Efemérides não são ocasiões apenas para brindar acontecimentos e personagens, mas para refletir sobre a natureza do que ocorreu. Sobre sua capacidade para gerar transformações, ou para manter tudo, ou quase tudo, no mesmo lugar, e sobre o que pode ser melhorado. Para os países que possuem um passado colonial, celebrar e refletir sobre a sua independência traz consigo sempre a sensação de tocar em feridas que não cicatrizam. Neste ano, os brasileiros se veem diante de uma ferida que, após 200 anos, ainda não foi curada.
Na agenda das instituições públicas ou privadas, os esforços para criar formas de tratamento e curativos para estas feridas são variados. Eles oscilam entre pensar a nação, a identidade, as identidades ou as pessoas. Os receituários para os interessados na solução desse problema vão de sessões solenes a edições de livros e coletâneas de documentos, passando por inaugurações, exposições, seminários, colóquios, concertos e concursos literários. Em meio a tantas ações com intenções profiláticas, principalmente no campo das Ciências Humanas e das Artes, o que a Genética teria a oferecer? E se as evidências genéticas se juntassem às da história, o que poderíamos inferir?
Para além dos documentos manuscritos, impressos ou visuais, a história de um país pode ser contada pelo DNA de sua população. Assim vem mostrando uma equipe de geneticistas, coordenada pela pesquisadora Lygia da Veiga Pereira, do Instituto de Biociências da USP, que por meio do projeto DNA do Brasil pretende sequenciar 15.000 genomas do Brasil com o objetivo de entender aquilo que mais interessa neste contexto da efeméride da independência: a população brasileira.
A predominância da herança europeia nos genes da população brasileira
Segundo a pesquisadora, um projeto como esse permitirá compreender melhor certas doenças que atingem mais especificamente os brasileiros, e os resultados irão favorecer a adoção dos tratamentos preventivos e terapêuticos mais adequados e eficientes ao seu perfil genético. Até o momento, foram analisadas 1.347 amostras de DNA. Trata-se de um número pequeno mas suficiente, não só para a genética, mas para que cientistas sociais e historiadores tenham acesso a dados de outra natureza, que lhes permitam fortalecer as conclusões obtidas em documentos históricos ou pelo estudo das relações sociais.
Algumas das conclusões apresentadas pela equipe de geneticistas já são amplamente conhecidas e discutidas por intelectuais, estudiosos e acadêmicos pelo menos desde a Semana de Arte Moderna de 1922. Entre elas está o caráter multirracial e multicultural do brasileiro. Embora alguns ouvidos surdos à constituição de 1988 e vozes deslegitimadoras dos direitos dos povos indígenas insistam em dizer que estes foram dizimados pelo colonizador, o “documento” DNA está aí para desmenti-los. Narrativas históricas escritas ou visuais inventam, apagam, disfarçam e criam vazios demográficos, como foi feito com os povos indígenas. Mas a narrativa genética mostra que, no brasileiro, 34% do DNA que se localiza nas mitocôndrias – uma organela que abriga material genético que é herdado apenas pelo lado da mãe – derivam da mulher indígena, e 36%, da mulher africana.
====
**QUESTÕES DO TRECHO**
**1.** No texto sobre o DNA da população brasileira, quantas amostras de DNA foram analisadas até o momento?
**2.** Escreva a continuação do texto sobre o DNA da população brasileira, começando logo após a última frase.
Os registros são um material separado do texto sobre o DNA da população brasileira.

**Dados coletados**
====
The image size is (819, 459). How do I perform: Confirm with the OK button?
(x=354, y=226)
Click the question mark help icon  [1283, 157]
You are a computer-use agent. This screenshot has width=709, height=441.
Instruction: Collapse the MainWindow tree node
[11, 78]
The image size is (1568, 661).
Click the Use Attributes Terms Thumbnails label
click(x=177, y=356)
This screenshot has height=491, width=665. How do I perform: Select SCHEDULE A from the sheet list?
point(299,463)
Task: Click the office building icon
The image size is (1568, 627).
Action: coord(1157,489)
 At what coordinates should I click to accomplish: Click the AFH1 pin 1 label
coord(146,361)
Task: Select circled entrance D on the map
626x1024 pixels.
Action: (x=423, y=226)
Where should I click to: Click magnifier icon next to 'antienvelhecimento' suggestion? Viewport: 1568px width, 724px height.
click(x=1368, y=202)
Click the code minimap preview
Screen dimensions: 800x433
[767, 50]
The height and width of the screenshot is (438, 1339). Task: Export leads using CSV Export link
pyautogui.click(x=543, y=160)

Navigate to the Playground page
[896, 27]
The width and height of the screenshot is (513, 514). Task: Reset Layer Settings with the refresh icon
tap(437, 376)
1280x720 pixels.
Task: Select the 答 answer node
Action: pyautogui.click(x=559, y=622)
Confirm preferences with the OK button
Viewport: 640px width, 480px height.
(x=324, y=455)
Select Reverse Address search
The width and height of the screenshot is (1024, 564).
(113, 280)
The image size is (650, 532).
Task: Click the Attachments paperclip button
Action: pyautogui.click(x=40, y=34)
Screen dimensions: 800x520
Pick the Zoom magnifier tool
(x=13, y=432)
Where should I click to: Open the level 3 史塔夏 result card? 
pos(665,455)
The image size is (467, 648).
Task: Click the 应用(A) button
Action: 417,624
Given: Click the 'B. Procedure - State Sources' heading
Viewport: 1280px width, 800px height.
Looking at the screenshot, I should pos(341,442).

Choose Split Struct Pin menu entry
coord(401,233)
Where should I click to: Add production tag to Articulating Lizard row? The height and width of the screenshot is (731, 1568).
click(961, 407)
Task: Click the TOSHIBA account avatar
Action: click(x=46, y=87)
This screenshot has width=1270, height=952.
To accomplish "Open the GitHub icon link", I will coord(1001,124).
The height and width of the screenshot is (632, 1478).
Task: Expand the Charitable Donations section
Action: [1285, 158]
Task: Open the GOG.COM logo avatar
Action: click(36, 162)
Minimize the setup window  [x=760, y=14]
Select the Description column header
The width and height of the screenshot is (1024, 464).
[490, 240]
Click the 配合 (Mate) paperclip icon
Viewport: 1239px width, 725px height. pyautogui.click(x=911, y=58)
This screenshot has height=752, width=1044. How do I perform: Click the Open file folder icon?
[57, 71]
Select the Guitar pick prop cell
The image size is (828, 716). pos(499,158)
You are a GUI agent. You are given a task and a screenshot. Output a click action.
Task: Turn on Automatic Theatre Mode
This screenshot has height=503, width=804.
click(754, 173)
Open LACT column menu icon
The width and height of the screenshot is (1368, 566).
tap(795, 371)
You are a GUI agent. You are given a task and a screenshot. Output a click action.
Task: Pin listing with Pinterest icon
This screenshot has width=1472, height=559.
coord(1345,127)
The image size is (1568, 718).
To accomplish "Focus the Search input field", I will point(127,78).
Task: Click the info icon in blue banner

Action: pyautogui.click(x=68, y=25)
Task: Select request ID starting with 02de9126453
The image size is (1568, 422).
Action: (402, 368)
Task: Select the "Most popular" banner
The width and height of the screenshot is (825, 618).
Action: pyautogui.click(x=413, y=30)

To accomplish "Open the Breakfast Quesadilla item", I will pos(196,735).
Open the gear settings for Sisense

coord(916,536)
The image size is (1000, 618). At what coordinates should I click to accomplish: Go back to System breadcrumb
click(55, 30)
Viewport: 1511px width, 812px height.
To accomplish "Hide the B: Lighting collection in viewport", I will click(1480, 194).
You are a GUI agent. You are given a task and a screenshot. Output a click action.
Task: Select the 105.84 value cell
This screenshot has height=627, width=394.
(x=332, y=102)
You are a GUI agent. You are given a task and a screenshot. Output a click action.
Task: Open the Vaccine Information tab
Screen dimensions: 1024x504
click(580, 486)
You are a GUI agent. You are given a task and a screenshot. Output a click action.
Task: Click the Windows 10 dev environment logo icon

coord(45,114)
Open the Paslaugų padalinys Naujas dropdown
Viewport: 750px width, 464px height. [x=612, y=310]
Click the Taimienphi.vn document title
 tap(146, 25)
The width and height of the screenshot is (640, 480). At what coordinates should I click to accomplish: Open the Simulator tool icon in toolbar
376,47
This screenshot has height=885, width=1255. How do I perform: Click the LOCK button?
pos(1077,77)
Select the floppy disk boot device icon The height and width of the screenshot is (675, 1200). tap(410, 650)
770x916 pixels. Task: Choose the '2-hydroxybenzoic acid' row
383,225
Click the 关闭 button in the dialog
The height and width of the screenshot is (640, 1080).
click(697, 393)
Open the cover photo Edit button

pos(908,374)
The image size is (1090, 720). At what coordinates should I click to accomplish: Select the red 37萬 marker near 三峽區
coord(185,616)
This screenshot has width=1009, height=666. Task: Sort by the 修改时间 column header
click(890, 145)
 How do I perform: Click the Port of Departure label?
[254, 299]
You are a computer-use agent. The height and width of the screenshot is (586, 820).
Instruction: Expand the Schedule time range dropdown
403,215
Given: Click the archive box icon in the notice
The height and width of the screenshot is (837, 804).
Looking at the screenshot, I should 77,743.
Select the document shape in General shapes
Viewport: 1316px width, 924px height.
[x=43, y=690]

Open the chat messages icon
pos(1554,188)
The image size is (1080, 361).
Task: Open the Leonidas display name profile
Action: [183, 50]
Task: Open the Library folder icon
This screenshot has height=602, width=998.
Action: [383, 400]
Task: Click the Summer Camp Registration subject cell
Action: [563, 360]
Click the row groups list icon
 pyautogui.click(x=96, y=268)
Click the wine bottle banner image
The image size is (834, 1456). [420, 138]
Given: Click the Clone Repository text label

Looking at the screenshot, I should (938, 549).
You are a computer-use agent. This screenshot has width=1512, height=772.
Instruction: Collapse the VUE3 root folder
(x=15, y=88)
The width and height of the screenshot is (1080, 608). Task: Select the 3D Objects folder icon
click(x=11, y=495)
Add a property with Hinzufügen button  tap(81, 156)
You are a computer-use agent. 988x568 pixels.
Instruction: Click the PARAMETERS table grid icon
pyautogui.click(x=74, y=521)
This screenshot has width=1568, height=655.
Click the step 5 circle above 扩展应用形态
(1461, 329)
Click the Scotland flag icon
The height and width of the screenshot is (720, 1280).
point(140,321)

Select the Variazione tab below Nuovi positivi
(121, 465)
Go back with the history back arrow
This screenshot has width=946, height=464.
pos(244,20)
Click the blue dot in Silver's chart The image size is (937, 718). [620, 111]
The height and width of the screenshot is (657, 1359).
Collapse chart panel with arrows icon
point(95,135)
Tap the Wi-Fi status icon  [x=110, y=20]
====
**LISTA DE RESPOSTAS**
**1.** 1.347 amostras de DNA.

**2.**
Se temos muito a festejar com a multirracialidade e multiculturalidade que nos tornam únicos no mundo, e fazem da cultura brasileira uma das mais ricas e variadas, há um lado mais perverso dos resultados que os geneticistas vêm alcançando e que nos dão motivos mais para franzir sobrancelhas e lábios diante do nosso passado colonial e da qualificação das conquistas da nossa independência.
Segundo os dados obtidos pelos sequenciamentos de DNA realizados no âmbito do projeto, 75% dos genes presentes nos cromossomos Y dos brasileiros, herdados dos seus pais, são de origem europeia. Embora não seja possível fornecer números confiáveis sobre o total de habitantes do Brasil colônia, nem reduzi-los ao binômio negros e brancos, devido à miscigenação, graças ao website https://www.slavevoyages.org/, uma plataforma digital colaborativa e responsável por compilar e tornar acessível milhares de registros dos embarques e desembarques de africanos na África e Américas, respectivamente, sabe-se que sua entrada no Brasil ocorreu de forma massiva, ano após ano, no passado colonial. Assim, como explicar uma predominância tão expressiva da herança europeia na genética do brasileiro?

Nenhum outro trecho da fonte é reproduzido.